I admit that I haven’t picked up a Writer’s Digest in many, many years. I’m fairly certain that NIN and Madonna were top of the charts the last time I read WD. In fact, if George Lucas was writing about the last time I read this particular magazine the words “long, long ago” would probably feature prominently. But I do recall being equally disgusted a couple of decades ago with their asinine advice as I am today.
And for some reason, this advice seems to be repeated over and over again through the years, online and offline, and whenever anyone is giving “advice” on writing. That advice is – ignore everything but writing. According to the experts, you should live in a filthy house, shuffling around in house-pants and slippers, surrounded by children and pets who live on whatever ever snacks they can paws out of a cabinet or find in the carpet. At the same time, these experts are extolling time-management.

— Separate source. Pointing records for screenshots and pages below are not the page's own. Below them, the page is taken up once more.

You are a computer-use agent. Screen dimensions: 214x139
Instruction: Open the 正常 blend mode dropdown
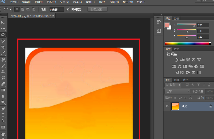(x=177, y=91)
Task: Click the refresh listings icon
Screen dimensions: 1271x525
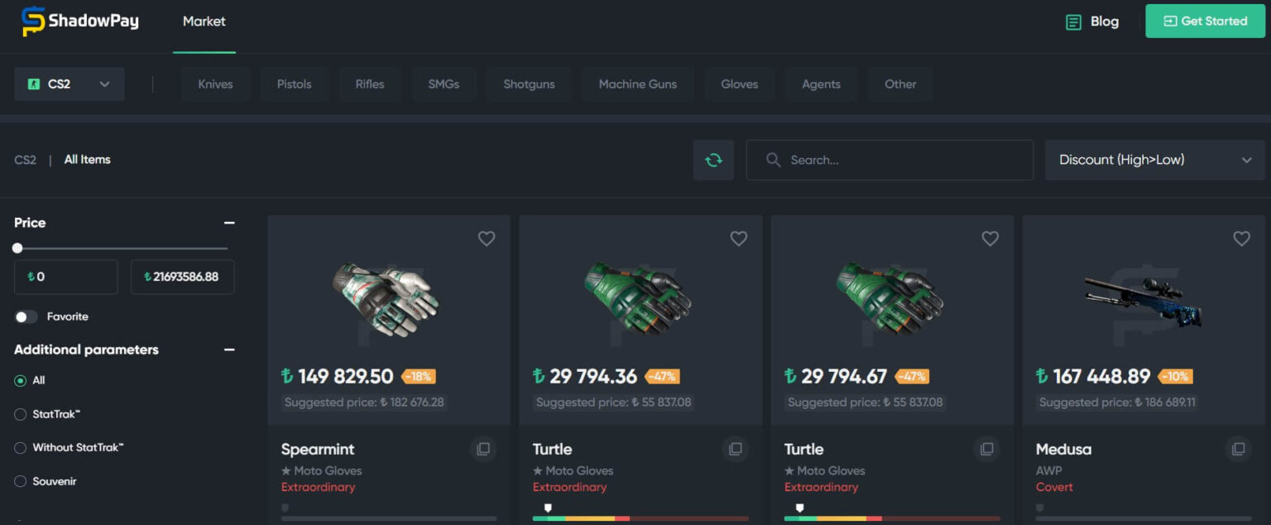Action: [713, 159]
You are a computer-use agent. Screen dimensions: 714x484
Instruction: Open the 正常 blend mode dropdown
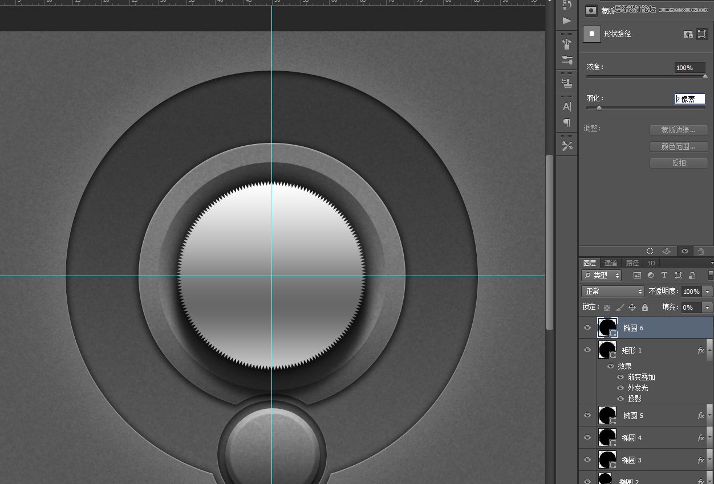(x=612, y=292)
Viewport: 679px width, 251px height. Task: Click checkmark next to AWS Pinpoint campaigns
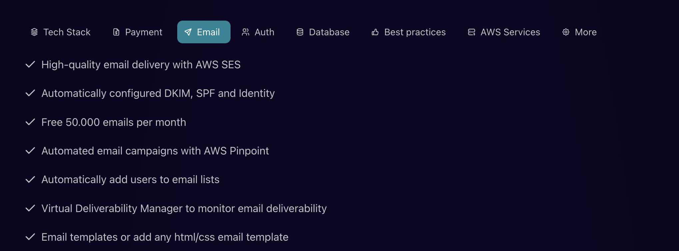[30, 151]
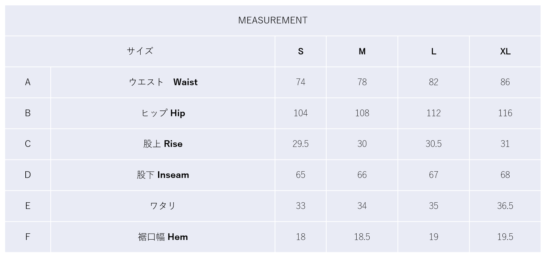
Task: Select the サイズ header cell
Action: click(x=140, y=51)
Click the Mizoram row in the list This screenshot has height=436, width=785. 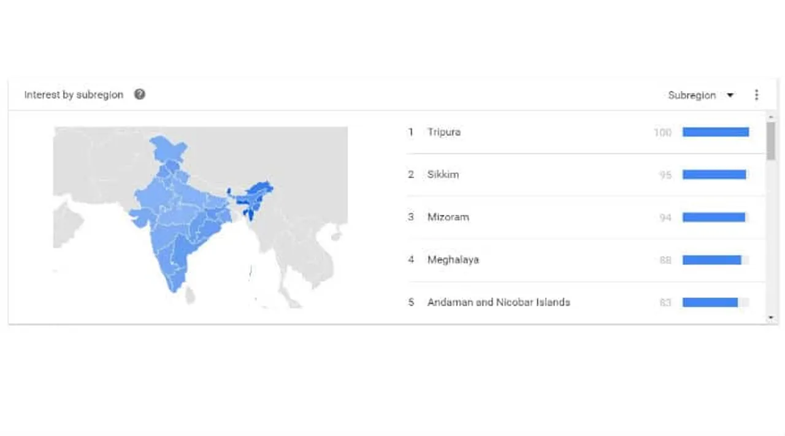tap(448, 217)
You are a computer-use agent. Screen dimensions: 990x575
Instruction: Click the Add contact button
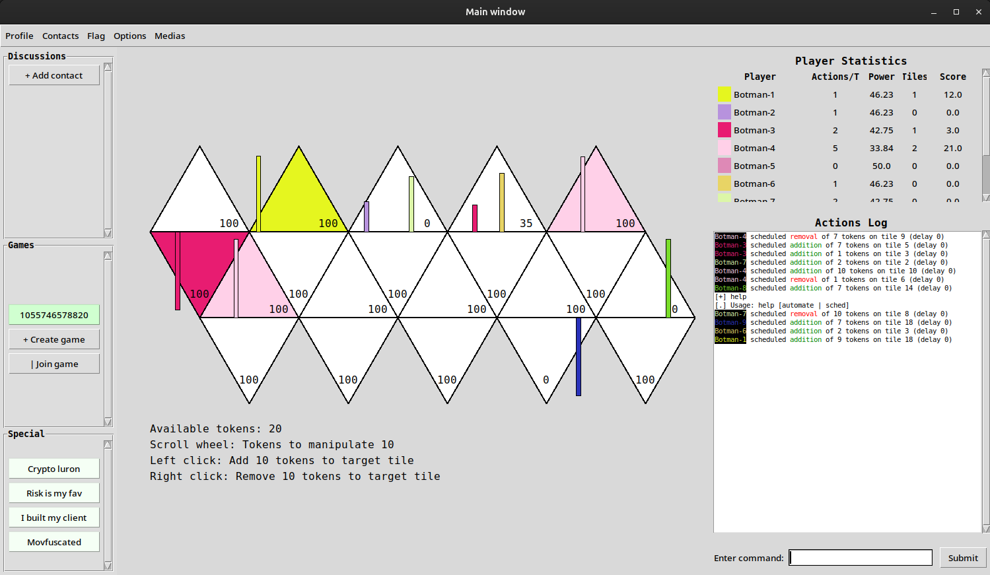54,75
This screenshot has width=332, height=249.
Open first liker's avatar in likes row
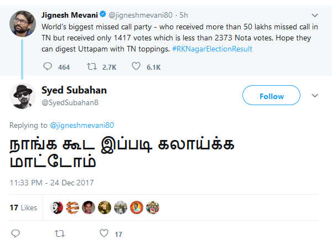(x=56, y=208)
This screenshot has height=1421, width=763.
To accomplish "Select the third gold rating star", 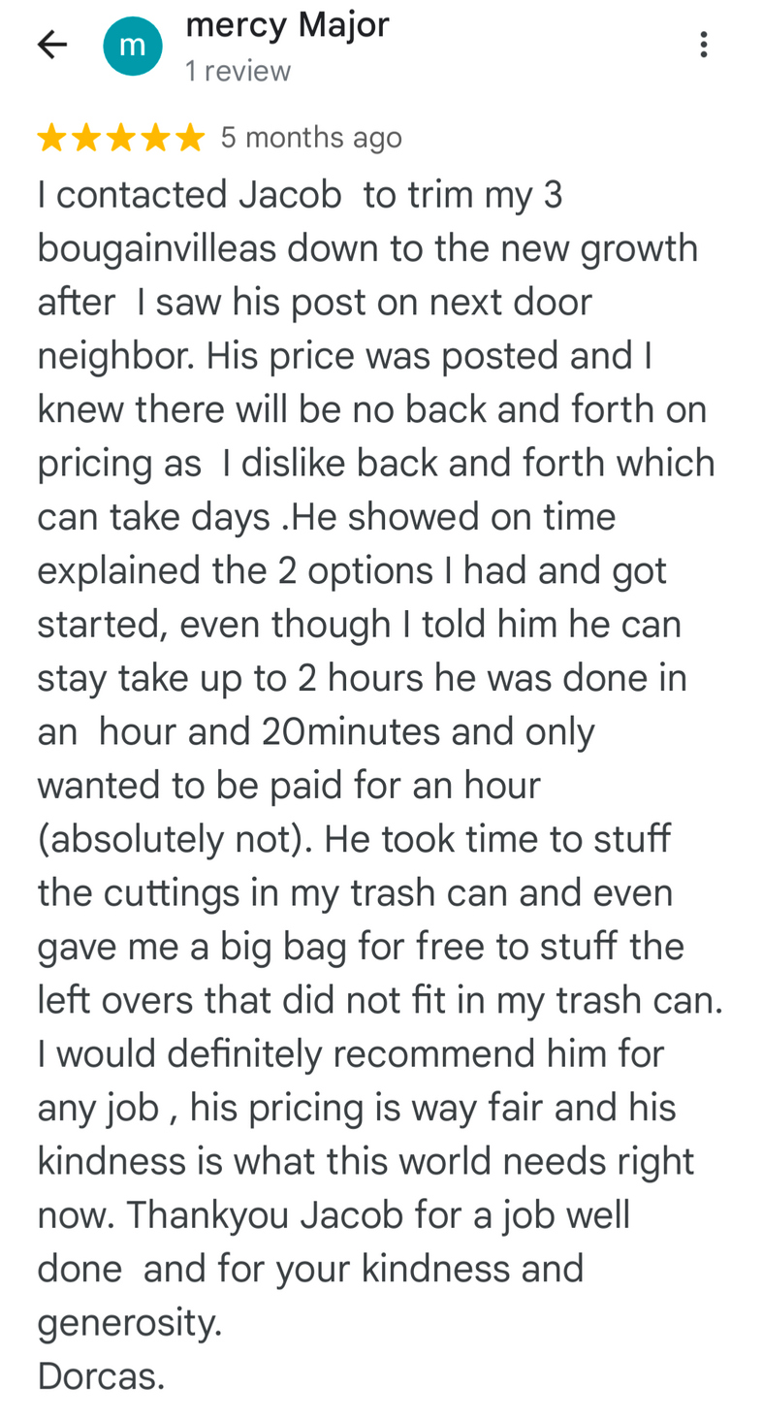I will pyautogui.click(x=121, y=139).
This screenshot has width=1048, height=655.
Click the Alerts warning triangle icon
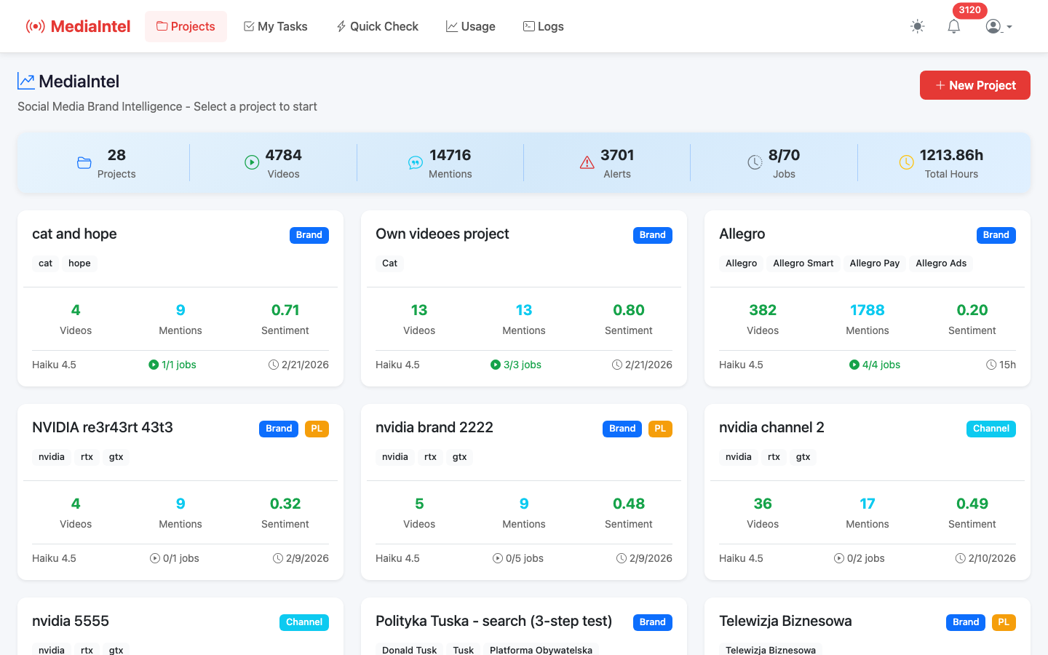[587, 162]
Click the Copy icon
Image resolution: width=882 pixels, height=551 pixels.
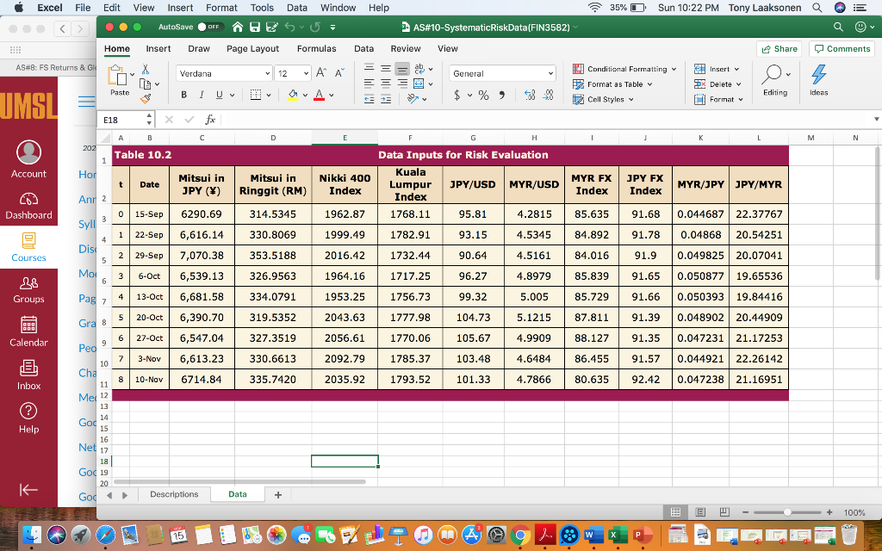point(146,84)
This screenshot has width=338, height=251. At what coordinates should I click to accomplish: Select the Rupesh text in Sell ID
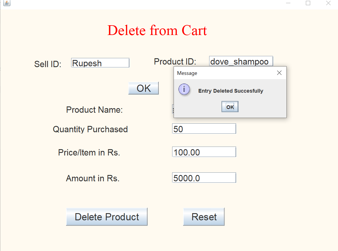click(x=86, y=63)
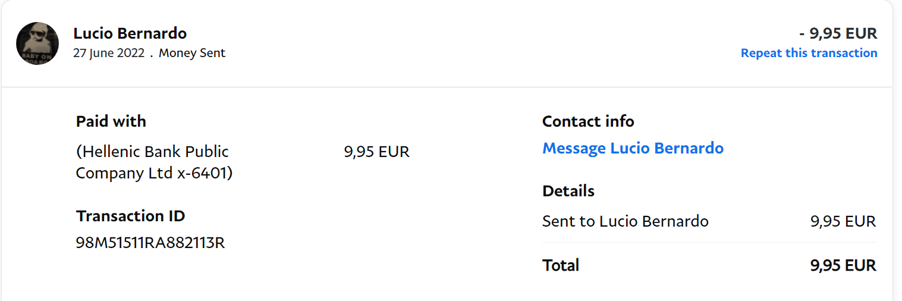Click the 9,95 EUR beside Hellenic Bank
This screenshot has width=902, height=301.
click(x=376, y=152)
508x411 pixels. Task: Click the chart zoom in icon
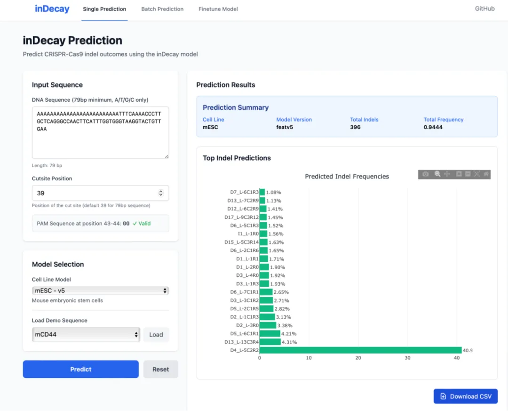point(459,174)
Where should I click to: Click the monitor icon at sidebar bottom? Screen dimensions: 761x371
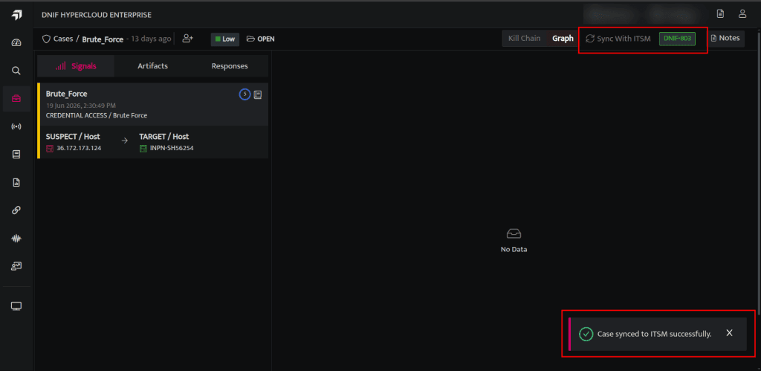(16, 306)
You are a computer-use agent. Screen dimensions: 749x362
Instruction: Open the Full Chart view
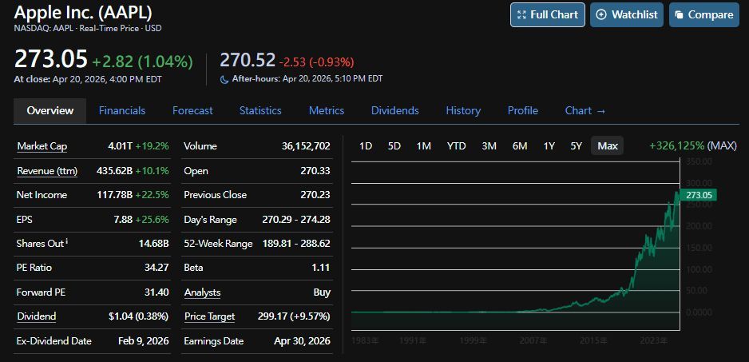pos(547,14)
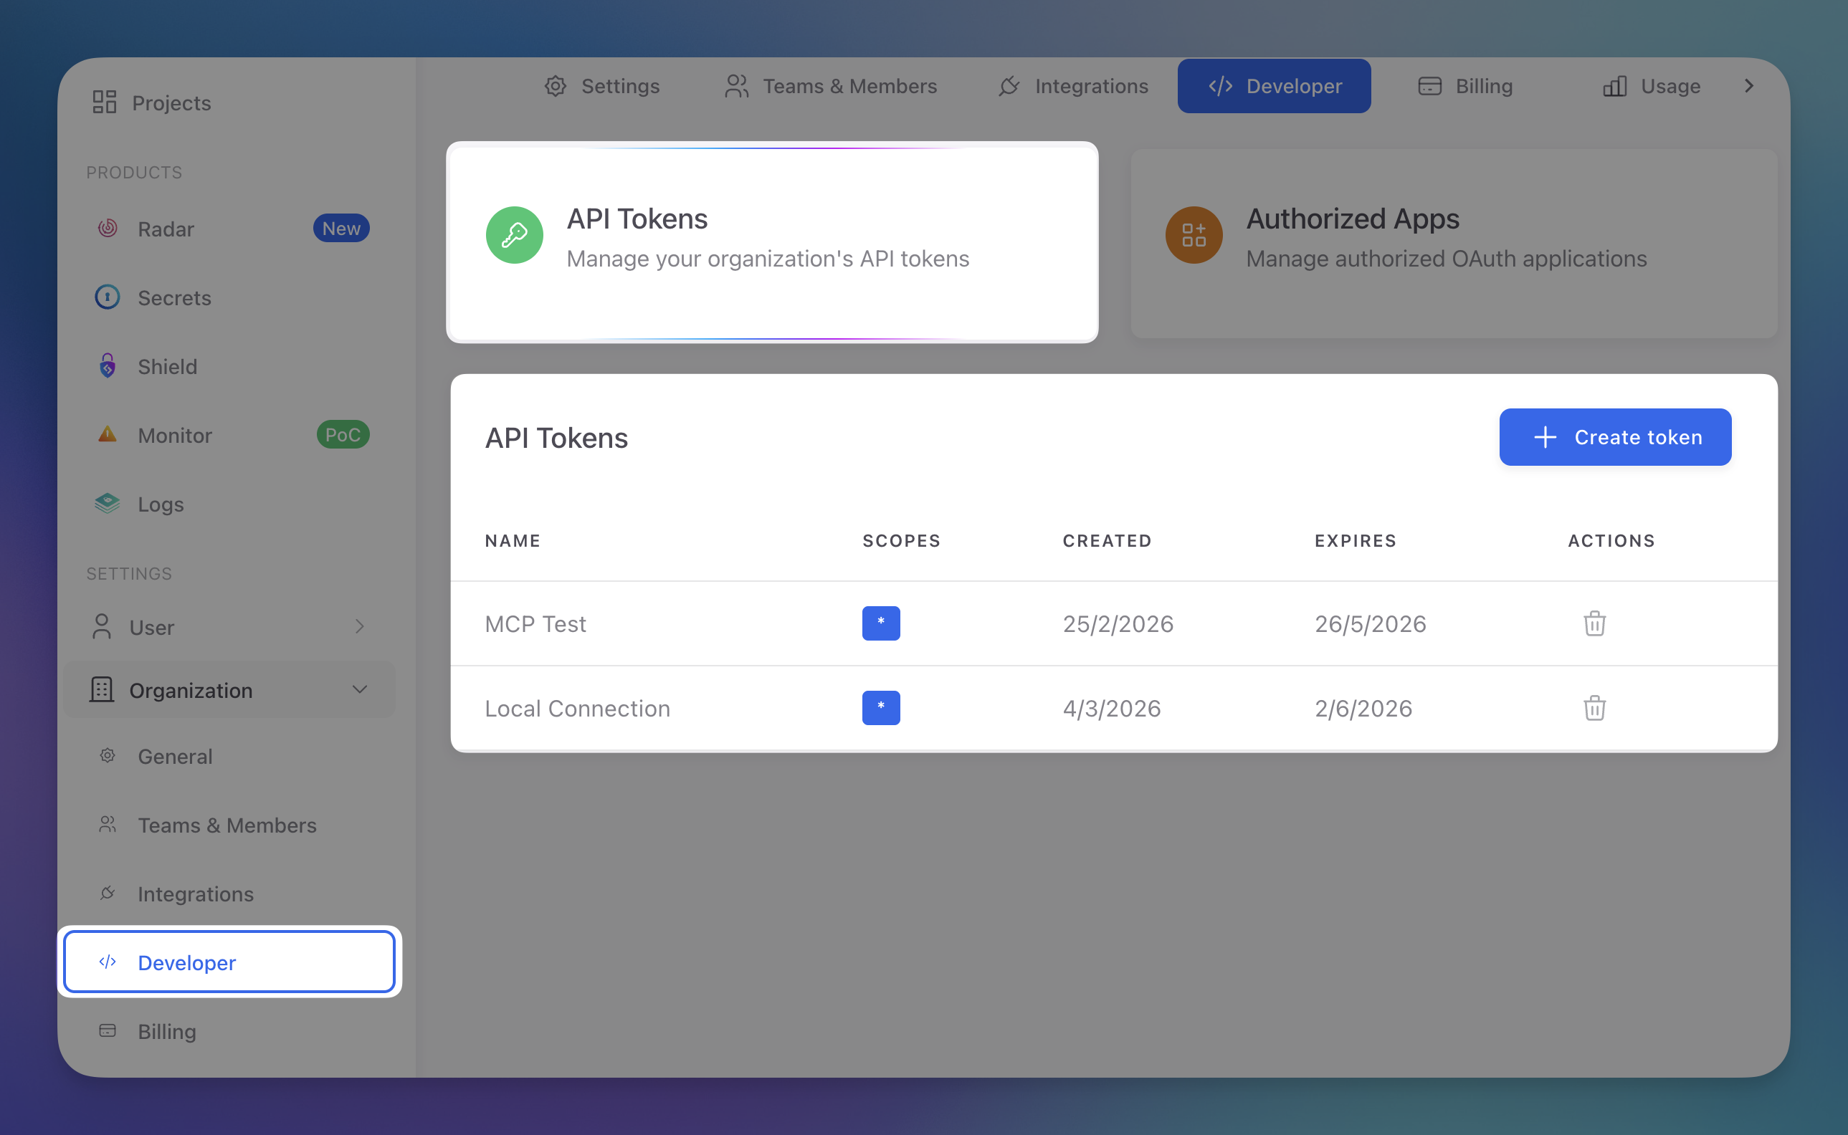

Maybe, and this is just a suggestion, they could learn to manage enough time to shake out the rug and use a little Pledge now and then. I don’t find dust bunnies and dirty dishes particularly inspiring and I actually like getting dressed. I am sure that some writing can be done pantless, although it might be better unmentioned what kinds. Even Hemingway put on slacks most days. They don’t let you into the better class of bars unless you do.
Writing isn’t your life. Writing (or any other kind of job/hobby/pursuit) is a part of your life. Your life also consists of laundry, lawns, bills, family, pets, and, dare I say, pants. Life is all the things you like to do plus all the things you have to do. Hopefully, those lists even out and on good days the “like to do-s” outnumber the list that includes cleaning out lint traps, changing air filters, and trying to decide if that’s a “good” spider on the wall (up for relocation to the garden) or one that I’d best go at with a magazine.
If you disagree and would rather spend your day in your underwear, eating Cheese Nips, and extolling the artistic virtues of filth and disrepair, more power to you. But don’t expect me to visit or do your dishes.